==== Materials provided

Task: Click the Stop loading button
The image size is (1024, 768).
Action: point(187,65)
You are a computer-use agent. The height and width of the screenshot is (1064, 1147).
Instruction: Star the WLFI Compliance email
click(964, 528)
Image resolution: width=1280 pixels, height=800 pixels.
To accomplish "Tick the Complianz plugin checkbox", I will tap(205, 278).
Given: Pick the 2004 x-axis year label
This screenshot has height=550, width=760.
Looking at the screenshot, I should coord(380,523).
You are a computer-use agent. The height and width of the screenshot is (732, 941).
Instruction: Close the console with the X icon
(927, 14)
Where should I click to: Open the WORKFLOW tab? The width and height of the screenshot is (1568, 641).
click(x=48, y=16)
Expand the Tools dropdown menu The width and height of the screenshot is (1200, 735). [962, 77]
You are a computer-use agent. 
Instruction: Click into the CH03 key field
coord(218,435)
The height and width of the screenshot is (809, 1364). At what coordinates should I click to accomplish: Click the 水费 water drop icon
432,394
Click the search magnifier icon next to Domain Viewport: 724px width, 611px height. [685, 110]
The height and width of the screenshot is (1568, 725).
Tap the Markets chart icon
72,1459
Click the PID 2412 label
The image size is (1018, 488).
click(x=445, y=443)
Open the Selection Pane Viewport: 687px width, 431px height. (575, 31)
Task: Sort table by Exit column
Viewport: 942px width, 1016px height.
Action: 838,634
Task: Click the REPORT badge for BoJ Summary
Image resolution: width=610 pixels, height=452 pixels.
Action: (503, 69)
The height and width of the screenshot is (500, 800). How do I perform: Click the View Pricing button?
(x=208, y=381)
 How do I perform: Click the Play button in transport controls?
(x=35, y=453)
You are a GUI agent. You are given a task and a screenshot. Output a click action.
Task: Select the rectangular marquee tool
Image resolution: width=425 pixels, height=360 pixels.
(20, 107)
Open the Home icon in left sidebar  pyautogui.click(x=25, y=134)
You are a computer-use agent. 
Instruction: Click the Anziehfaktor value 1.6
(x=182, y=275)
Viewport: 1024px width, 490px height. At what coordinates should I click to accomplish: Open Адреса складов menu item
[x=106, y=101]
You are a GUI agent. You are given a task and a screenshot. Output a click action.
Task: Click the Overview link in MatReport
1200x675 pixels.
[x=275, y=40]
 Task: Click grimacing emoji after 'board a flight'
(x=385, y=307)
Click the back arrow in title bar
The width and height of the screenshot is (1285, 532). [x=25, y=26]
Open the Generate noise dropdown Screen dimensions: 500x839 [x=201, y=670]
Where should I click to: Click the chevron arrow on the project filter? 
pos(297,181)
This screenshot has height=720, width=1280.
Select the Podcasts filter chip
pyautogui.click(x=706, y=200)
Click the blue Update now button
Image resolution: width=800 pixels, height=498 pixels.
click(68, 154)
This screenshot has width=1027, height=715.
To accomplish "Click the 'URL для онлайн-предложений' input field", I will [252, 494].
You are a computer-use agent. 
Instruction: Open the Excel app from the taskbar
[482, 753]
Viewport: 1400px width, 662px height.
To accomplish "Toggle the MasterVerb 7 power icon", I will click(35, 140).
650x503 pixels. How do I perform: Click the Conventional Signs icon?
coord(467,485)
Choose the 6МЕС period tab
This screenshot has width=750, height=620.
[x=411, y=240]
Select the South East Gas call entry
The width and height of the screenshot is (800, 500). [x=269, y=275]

========

> [Work order] All of the material is to be retyped verbatim.

> [Written solution]
Task: Click the Stop loading button
The image size is (1024, 768).
Action: point(187,65)
You are a computer-use agent. The height and width of the screenshot is (1064, 1147).
Instruction: Star the WLFI Compliance email
click(964, 528)
Image resolution: width=1280 pixels, height=800 pixels.
To accomplish "Tick the Complianz plugin checkbox", I will tap(205, 278).
Given: Pick the 2004 x-axis year label
This screenshot has height=550, width=760.
Looking at the screenshot, I should coord(380,523).
You are a computer-use agent. The height and width of the screenshot is (732, 941).
Instruction: Close the console with the X icon
(927, 14)
Where should I click to: Open the WORKFLOW tab? The width and height of the screenshot is (1568, 641).
click(x=48, y=16)
Expand the Tools dropdown menu The width and height of the screenshot is (1200, 735). [962, 77]
You are a computer-use agent. 
Instruction: Click into the CH03 key field
coord(218,435)
The height and width of the screenshot is (809, 1364). At what coordinates should I click to accomplish: Click the 水费 water drop icon
432,394
Click the search magnifier icon next to Domain Viewport: 724px width, 611px height. [685, 110]
The height and width of the screenshot is (1568, 725).
Tap the Markets chart icon
72,1459
Click the PID 2412 label
The image size is (1018, 488).
click(x=445, y=443)
Open the Selection Pane Viewport: 687px width, 431px height. (575, 31)
Task: Sort table by Exit column
Viewport: 942px width, 1016px height.
Action: 838,634
Task: Click the REPORT badge for BoJ Summary
Image resolution: width=610 pixels, height=452 pixels.
Action: (503, 69)
The height and width of the screenshot is (500, 800). How do I perform: Click the View Pricing button?
(x=208, y=381)
 How do I perform: Click the Play button in transport controls?
(x=35, y=453)
You are a GUI agent. You are given a task and a screenshot. Output a click action.
Task: Select the rectangular marquee tool
Image resolution: width=425 pixels, height=360 pixels.
(20, 107)
Open the Home icon in left sidebar  pyautogui.click(x=25, y=134)
You are a computer-use agent. 
Instruction: Click the Anziehfaktor value 1.6
(x=182, y=275)
Viewport: 1024px width, 490px height. At what coordinates should I click to accomplish: Open Адреса складов menu item
[x=106, y=101]
You are a GUI agent. You are given a task and a screenshot. Output a click action.
Task: Click the Overview link in MatReport
1200x675 pixels.
[x=275, y=40]
 Task: Click grimacing emoji after 'board a flight'
(x=385, y=307)
Click the back arrow in title bar
The width and height of the screenshot is (1285, 532). [x=25, y=26]
Open the Generate noise dropdown Screen dimensions: 500x839 [x=201, y=670]
Where should I click to: Click the chevron arrow on the project filter? 
pos(297,181)
This screenshot has height=720, width=1280.
Select the Podcasts filter chip
pyautogui.click(x=706, y=200)
Click the blue Update now button
Image resolution: width=800 pixels, height=498 pixels.
click(68, 154)
This screenshot has width=1027, height=715.
To accomplish "Click the 'URL для онлайн-предложений' input field", I will [252, 494].
You are a computer-use agent. 
Instruction: Open the Excel app from the taskbar
[482, 753]
Viewport: 1400px width, 662px height.
To accomplish "Toggle the MasterVerb 7 power icon", I will click(35, 140).
650x503 pixels. How do I perform: Click the Conventional Signs icon?
coord(467,485)
Choose the 6МЕС period tab
This screenshot has width=750, height=620.
[x=411, y=240]
Select the South East Gas call entry
The width and height of the screenshot is (800, 500). [x=269, y=275]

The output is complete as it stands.